Both candidate gene studies and genome-wide studies of DNA methylation in the placenta have been performed to investigate the mechanism(s) of preterm birth. One study found a positive association between global methylation and gestational age but others found little variation amongst the partially methylated domains across all three trimesters [11, 14]. Another study of promoter region methylation found overall differences in methylation between second and third trimester placentas, but not between first and second trimester [12]. Several studies examining gestational age and DNA methylation used umbilical cord blood to gain understanding into fetal programming and methylation state at birth. In one study, among the 39 genes showing differential methylation, 29 showed a decrease in methylation with increase in gestational age while the remainder showed an increase and no relationship to type of delivery [11]. Parets et al. studied methylation of cord blood leukocytes from 24 weeks to 41 weeks [10]. Most sites showed lower degrees of methylation with shorter gestational age, suggesting that one mechanism regulating the extent of methylation is gestational timing. We and others have also found associations with the preterm birth process itself. The Norwegian Mother and Child Cohort Study (MoBa) compared cord blood methylation with birthweight and found both increased and decreased patterns of methylation associated with specific genes [23]. Another study using the Illumina 450 k array found 1400 variably-methylated regions which correlated with significant variables in the intrauterine environment including maternal smoking, maternal depression, maternal BMI, infant birthweight and gestational age [24]. Thus, while no unifying picture of the association between gestational age and DNA methylation has been demonstrated, we believe the mechanisms regulating the extent and pattern of placental DNA methylation include programmed changes linked to gestational timing as well as experiential changes. Our study, with a wide range of gestation ages, using a non-biased, genome-wide approach, shows a significant effect of both gestational age as a continuous predictor and PTB status as a categorical predictor of placental DNA methylation.

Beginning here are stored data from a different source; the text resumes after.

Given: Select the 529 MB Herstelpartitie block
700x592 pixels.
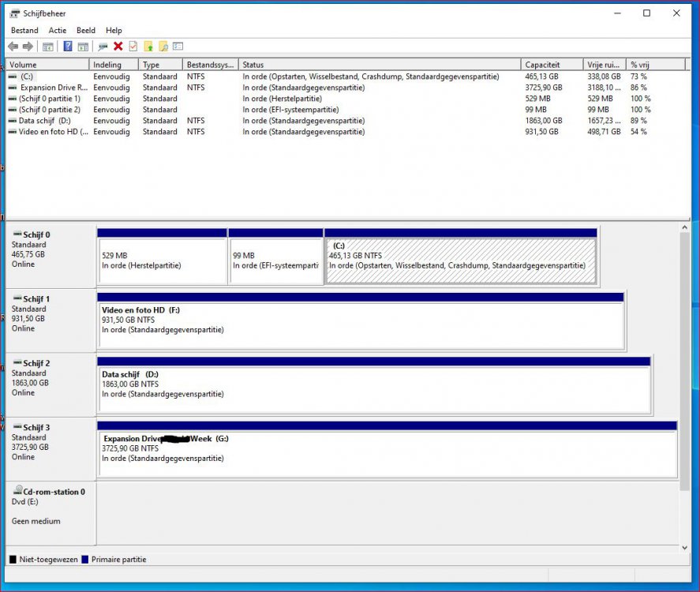Looking at the screenshot, I should [161, 260].
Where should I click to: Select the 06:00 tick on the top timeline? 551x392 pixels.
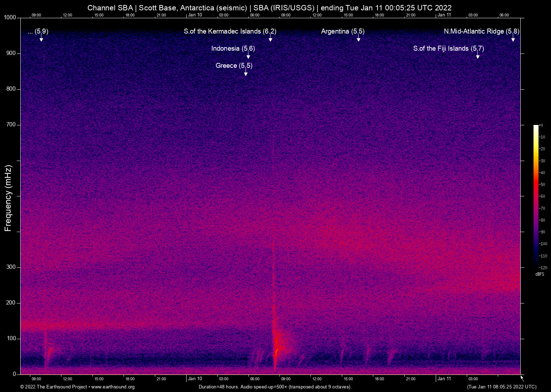(254, 15)
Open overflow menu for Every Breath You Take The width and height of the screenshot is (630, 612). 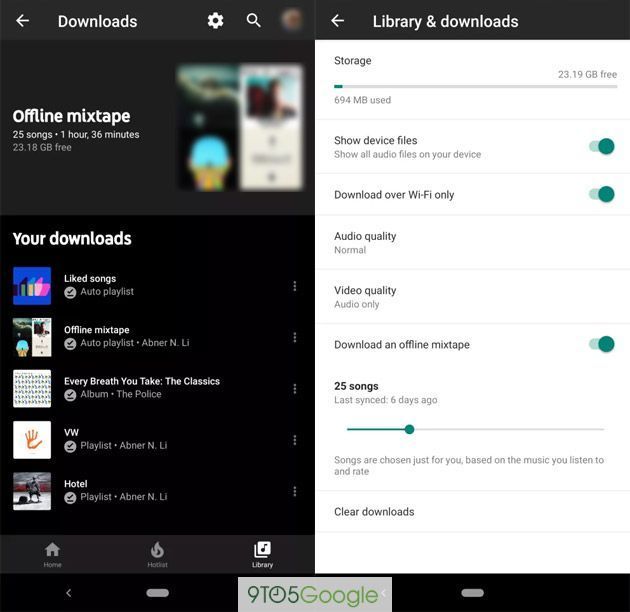tap(294, 389)
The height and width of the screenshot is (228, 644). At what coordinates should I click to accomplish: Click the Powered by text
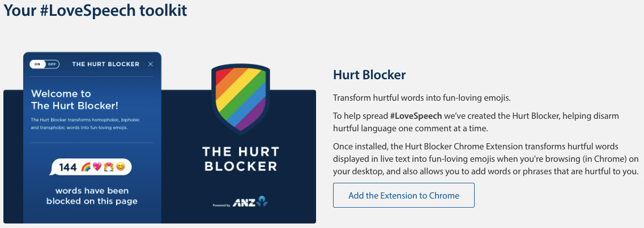[x=220, y=205]
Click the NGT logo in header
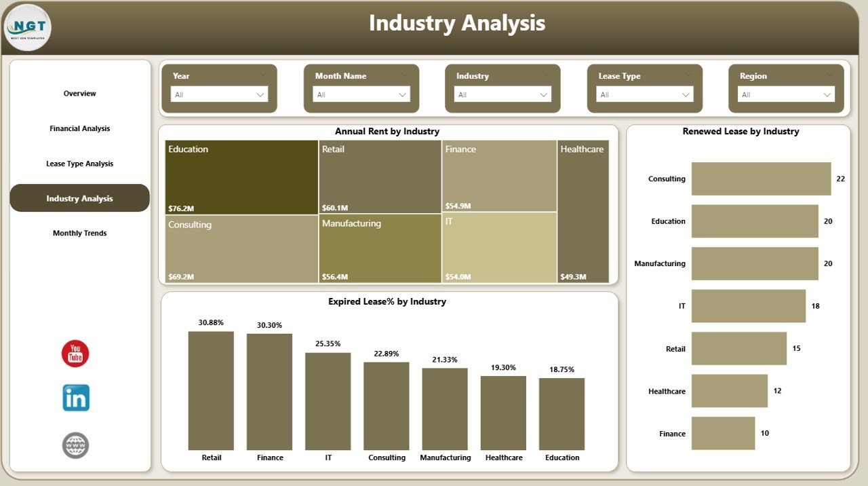Image resolution: width=868 pixels, height=486 pixels. point(27,28)
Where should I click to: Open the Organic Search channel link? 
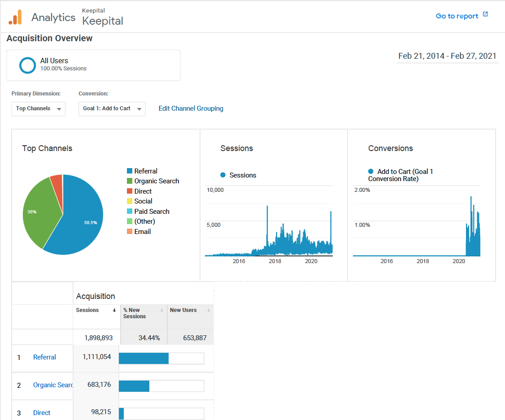coord(52,385)
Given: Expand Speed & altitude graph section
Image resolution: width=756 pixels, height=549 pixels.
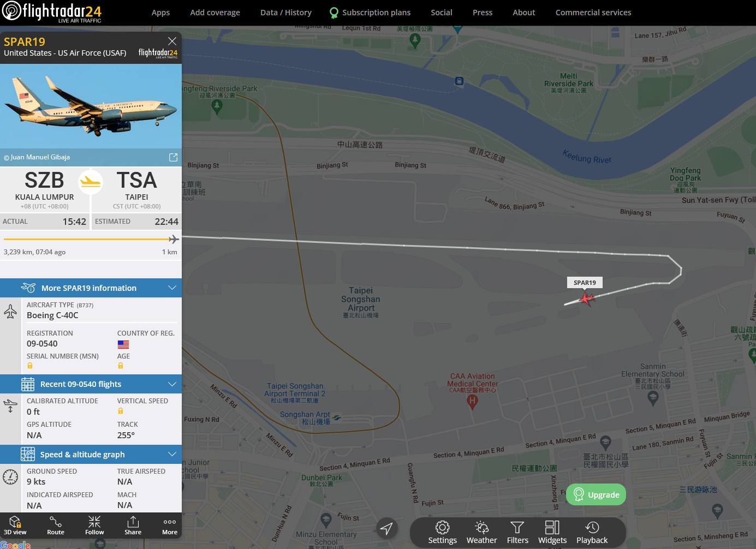Looking at the screenshot, I should tap(91, 454).
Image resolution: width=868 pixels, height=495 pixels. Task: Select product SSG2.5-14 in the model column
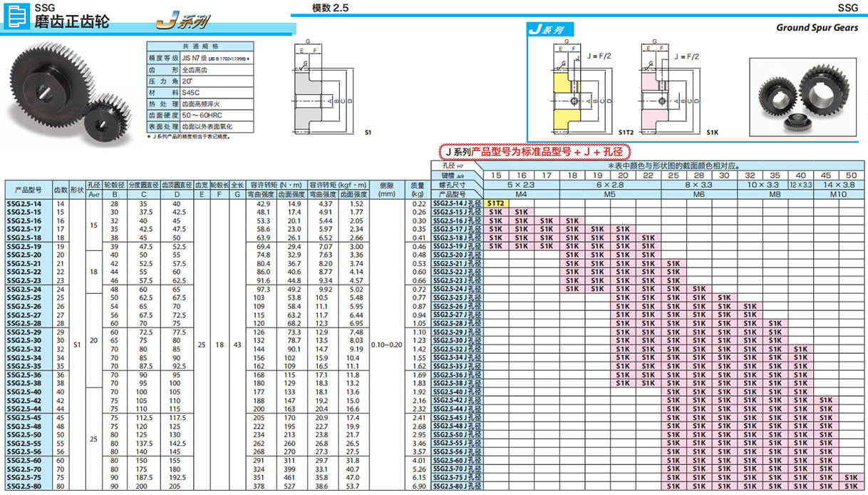[x=24, y=204]
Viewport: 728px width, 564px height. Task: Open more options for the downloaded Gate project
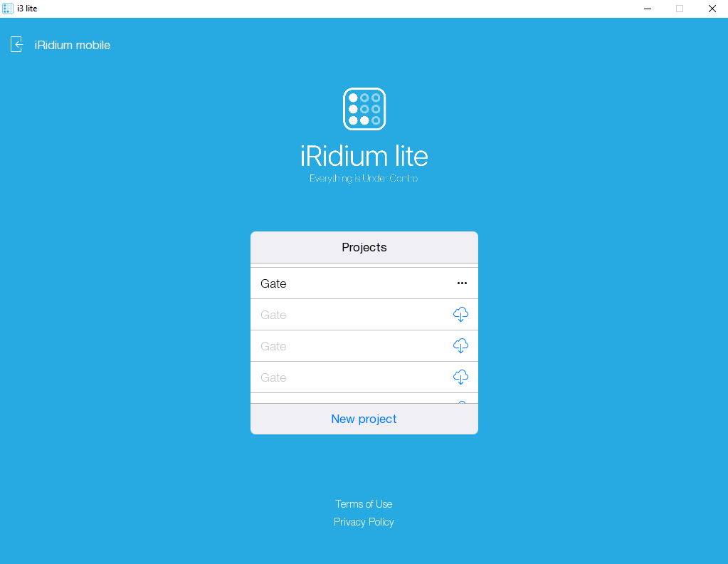tap(462, 283)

The site of methylation may be crucial to the effect on gene expression or a reflection of the impact of environment on gene expression. Clusters of CpG’s also known as CpG islands (CGI) are present in 5′ promoter regions of many genes. Methylation can also take place in shores and shelves, which are more distant to the promoter. Some studies have shown that tissue- and cancer-specific DMRs occur more frequently within CpG shores than CGIs themselves [25]. The functional implications of alterations in methylation are context-specific. Methylation in the immediate vicinity of the transcription start site is believed to block initiation, whereas methylation in the gene body may stimulate transcription elongation and/or have an impact on splicing [25]. We saw the greatest degree of differential methylation (almost 60%) in distal intergenic regions. Second greatest differential methylation was seen in introns other than the first intron. In addition, enrichment analysis showed that hypo-methylated DMRs were enriched for CpG Islands, while hyper-methylated DMR were enriched for CpG shores and shelves (Fig. 2). The annotation results, along with the later enrichment results, are consistent with the results from previous studies suggesting methylation is more dynamic outside of CpG islands in promoter regions. The enrichment of CpG islands amongst the hypo-methylated DMRs could be linked to chromosomal instability and imprinting [26]. The implications of the intergenic and intragenic methylation, as well as in shores and shelves on preterm birth are significant, yet mechanistically still unclear.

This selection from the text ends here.